:: INPUT ROWS ::

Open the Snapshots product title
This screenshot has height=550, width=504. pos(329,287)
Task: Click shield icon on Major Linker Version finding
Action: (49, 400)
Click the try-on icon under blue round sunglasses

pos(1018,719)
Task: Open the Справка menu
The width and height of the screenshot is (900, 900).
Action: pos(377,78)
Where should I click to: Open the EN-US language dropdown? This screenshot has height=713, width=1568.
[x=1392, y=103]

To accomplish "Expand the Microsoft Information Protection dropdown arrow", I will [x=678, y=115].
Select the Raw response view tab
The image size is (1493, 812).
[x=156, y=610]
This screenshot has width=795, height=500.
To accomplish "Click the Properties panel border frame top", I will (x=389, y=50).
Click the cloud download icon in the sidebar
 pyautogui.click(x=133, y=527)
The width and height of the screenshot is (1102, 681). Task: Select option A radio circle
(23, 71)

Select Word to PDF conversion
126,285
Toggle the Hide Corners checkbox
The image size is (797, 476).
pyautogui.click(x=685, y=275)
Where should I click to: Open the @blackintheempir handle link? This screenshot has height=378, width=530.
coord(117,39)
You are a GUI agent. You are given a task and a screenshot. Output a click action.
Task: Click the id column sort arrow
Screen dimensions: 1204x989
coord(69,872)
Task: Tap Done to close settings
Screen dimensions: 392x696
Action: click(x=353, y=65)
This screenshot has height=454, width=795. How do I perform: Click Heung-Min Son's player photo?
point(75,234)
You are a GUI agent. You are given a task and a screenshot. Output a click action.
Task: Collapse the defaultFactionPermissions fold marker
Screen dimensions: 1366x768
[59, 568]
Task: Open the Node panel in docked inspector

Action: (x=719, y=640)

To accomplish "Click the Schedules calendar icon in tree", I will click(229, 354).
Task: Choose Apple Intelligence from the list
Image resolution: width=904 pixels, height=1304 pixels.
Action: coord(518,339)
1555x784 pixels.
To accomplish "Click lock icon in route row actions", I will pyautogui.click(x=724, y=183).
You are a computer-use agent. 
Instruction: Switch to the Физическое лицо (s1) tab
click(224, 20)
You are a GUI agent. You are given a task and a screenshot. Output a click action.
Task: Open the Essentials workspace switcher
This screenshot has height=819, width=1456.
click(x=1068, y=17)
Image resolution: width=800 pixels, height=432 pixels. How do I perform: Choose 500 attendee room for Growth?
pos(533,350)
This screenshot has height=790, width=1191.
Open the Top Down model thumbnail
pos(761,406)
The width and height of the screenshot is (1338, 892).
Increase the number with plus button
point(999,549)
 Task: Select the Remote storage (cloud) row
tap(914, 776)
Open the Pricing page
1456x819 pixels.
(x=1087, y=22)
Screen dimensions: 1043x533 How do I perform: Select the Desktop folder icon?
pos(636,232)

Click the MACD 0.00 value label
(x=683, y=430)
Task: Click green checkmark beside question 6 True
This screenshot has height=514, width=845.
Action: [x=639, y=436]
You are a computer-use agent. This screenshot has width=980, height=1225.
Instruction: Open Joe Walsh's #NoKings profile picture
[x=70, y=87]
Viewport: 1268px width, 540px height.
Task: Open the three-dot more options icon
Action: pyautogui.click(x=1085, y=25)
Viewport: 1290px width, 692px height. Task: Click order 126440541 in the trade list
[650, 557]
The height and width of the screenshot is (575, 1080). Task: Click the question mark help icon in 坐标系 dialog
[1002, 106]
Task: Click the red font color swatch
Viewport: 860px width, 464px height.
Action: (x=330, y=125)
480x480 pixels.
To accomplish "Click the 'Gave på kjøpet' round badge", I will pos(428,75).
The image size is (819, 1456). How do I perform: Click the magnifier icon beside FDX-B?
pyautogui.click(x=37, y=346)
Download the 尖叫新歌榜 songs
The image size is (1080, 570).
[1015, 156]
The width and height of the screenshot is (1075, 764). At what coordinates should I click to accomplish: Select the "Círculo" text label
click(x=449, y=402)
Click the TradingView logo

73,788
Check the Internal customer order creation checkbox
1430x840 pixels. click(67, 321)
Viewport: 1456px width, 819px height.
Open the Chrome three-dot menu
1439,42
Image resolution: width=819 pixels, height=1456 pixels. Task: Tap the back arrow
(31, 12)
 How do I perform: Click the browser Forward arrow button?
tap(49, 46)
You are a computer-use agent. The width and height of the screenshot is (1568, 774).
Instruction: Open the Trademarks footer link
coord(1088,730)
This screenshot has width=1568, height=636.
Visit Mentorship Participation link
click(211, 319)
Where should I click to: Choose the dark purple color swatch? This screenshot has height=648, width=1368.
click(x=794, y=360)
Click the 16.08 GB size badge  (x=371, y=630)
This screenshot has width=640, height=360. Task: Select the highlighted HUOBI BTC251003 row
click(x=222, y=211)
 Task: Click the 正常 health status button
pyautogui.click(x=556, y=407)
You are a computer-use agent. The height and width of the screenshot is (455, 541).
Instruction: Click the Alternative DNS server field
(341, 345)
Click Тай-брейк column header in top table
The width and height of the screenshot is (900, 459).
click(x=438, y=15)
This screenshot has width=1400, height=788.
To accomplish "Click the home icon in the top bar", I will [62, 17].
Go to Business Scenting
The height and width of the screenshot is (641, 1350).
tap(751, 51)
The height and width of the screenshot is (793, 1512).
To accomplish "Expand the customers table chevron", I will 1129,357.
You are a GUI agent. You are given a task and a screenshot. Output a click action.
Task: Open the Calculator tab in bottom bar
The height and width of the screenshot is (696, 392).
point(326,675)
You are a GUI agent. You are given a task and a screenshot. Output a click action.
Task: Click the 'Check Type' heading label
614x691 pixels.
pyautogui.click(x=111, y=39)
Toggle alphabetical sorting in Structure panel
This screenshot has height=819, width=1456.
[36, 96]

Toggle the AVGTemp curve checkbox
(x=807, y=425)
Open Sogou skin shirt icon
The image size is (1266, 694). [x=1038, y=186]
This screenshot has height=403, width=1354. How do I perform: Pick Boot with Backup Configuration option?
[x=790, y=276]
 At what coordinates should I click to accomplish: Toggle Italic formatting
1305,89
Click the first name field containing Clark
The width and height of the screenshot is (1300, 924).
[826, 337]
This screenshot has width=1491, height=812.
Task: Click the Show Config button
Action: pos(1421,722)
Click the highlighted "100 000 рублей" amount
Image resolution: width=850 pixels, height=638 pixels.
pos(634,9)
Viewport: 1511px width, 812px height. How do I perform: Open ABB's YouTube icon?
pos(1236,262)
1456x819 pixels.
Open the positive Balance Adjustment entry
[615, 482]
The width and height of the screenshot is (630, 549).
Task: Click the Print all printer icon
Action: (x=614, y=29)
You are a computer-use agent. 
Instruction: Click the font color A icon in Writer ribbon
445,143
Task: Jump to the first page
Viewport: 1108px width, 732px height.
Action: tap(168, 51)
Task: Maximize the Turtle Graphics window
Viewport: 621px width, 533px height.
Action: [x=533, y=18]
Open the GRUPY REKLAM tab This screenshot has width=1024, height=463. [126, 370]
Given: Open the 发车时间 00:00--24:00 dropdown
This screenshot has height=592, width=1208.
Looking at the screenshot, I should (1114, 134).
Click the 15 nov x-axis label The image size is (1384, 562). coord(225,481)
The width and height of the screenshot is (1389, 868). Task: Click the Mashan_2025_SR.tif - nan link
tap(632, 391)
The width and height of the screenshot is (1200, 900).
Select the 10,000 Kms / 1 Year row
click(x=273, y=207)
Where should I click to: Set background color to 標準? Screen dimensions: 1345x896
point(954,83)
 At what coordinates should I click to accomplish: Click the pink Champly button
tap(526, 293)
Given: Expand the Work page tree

:::

EXERCISE INSTRUCTIONS. Please write out the data between the line that contains "Task: Open the Node panel in docked inspector" and the line that contains "will click(229, 354).", inclusive, exactly as they stand.

THE OUTPUT.
Task: Open the Node panel in docked inspector

Action: (x=719, y=640)

To accomplish "Click the Schedules calendar icon in tree", I will click(229, 354).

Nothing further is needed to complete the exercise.